[DIRECTIONS FOR THIS TASK]
Repeat the listing that follows exactly. Pictures are not part of the copy.
:: DATA SUPPLIED
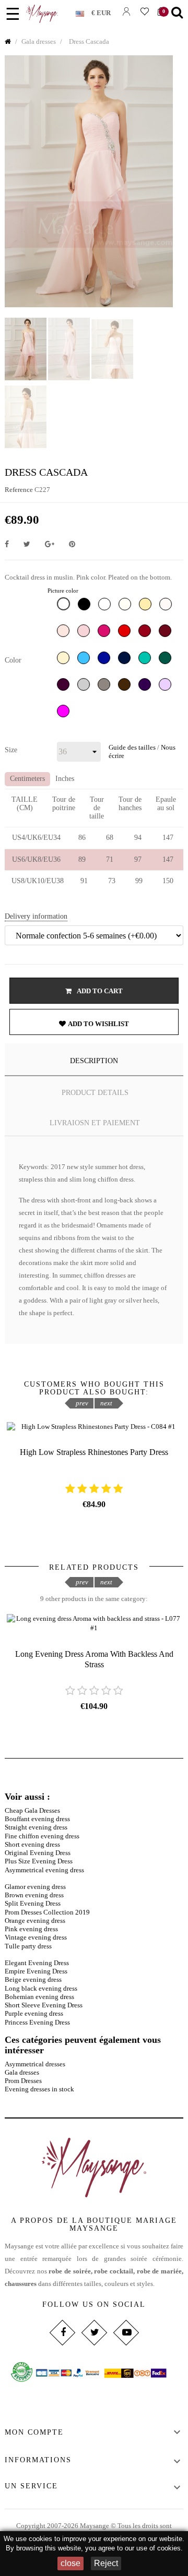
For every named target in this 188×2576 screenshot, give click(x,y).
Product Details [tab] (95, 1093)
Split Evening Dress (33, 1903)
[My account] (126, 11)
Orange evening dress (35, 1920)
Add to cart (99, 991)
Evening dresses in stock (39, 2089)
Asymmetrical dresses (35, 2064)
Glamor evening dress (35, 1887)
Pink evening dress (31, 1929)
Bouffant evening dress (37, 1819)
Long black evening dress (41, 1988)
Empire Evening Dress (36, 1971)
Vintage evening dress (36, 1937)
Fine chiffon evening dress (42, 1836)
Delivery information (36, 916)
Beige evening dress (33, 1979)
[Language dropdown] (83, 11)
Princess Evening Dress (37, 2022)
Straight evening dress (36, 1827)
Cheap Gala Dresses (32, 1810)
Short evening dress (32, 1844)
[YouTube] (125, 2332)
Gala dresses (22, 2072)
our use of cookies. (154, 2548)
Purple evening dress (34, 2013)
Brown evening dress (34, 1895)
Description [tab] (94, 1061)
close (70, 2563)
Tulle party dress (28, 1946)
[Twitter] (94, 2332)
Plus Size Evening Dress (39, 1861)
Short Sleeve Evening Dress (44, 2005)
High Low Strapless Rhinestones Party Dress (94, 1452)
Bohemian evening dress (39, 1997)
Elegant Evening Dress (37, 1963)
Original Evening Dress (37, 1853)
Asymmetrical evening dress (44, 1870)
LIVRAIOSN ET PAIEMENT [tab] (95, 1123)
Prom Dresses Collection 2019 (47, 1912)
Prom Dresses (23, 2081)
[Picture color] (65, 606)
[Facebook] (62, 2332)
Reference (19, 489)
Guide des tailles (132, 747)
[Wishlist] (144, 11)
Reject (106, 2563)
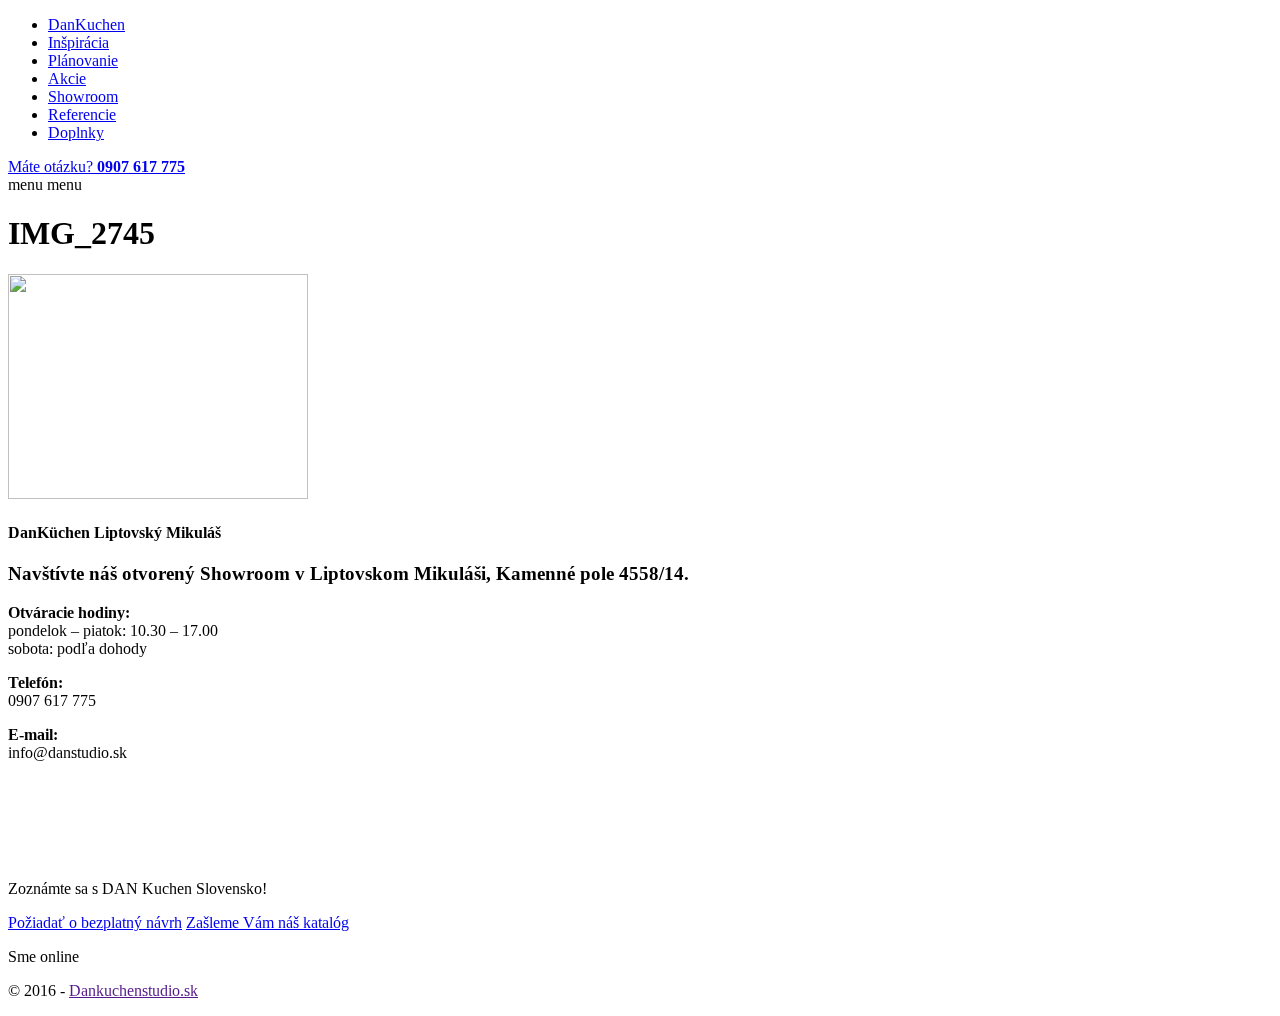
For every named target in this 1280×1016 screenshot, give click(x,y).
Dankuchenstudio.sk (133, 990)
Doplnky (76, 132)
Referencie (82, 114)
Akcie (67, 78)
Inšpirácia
::::
[RESULT FOR THIS TASK]
For every named target in this 188×2576 screenshot, give click(x,y).
Product Details [tab] (95, 1093)
Split Evening Dress (33, 1903)
[My account] (126, 11)
Orange evening dress (35, 1920)
Add to cart (99, 991)
Evening dresses in stock (39, 2089)
Asymmetrical dresses (35, 2064)
Glamor evening dress (35, 1887)
Pink evening dress (31, 1929)
Bouffant evening dress (37, 1819)
Long black evening dress (41, 1988)
Empire Evening Dress (36, 1971)
Vintage evening dress (36, 1937)
Fine chiffon evening dress (42, 1836)
Delivery information (36, 916)
Beige evening dress (33, 1979)
[Language dropdown] (83, 11)
Princess Evening Dress (37, 2022)
Straight evening dress (36, 1827)
Cheap Gala Dresses (32, 1810)
Short evening dress (32, 1844)
[YouTube] (125, 2332)
Gala dresses (22, 2072)
our use of cookies. (154, 2548)
Purple evening dress (34, 2013)
Brown evening dress (34, 1895)
Description [tab] (94, 1061)
close (70, 2563)
Tulle party dress (28, 1946)
[Twitter] (94, 2332)
Plus Size Evening Dress (39, 1861)
Short Sleeve Evening Dress (44, 2005)
High Low Strapless Rhinestones Party Dress (94, 1452)
Bohemian evening dress (39, 1997)
Elegant Evening Dress (37, 1963)
Original Evening Dress (37, 1853)
Asymmetrical evening dress (44, 1870)
LIVRAIOSN ET PAIEMENT [tab] (95, 1123)
Prom Dresses Collection 2019 (47, 1912)
Prom Dresses (23, 2081)
[Picture color] (65, 606)
[Facebook] (62, 2332)
Reference (19, 489)
Guide des tailles (132, 747)
[Wishlist] (144, 11)
Reject (106, 2563)
For every named target in this 1280×1016 screenshot, give click(x,y).
Dankuchenstudio.sk (133, 990)
Doplnky (76, 132)
Referencie (82, 114)
Akcie (67, 78)
Inšpirácia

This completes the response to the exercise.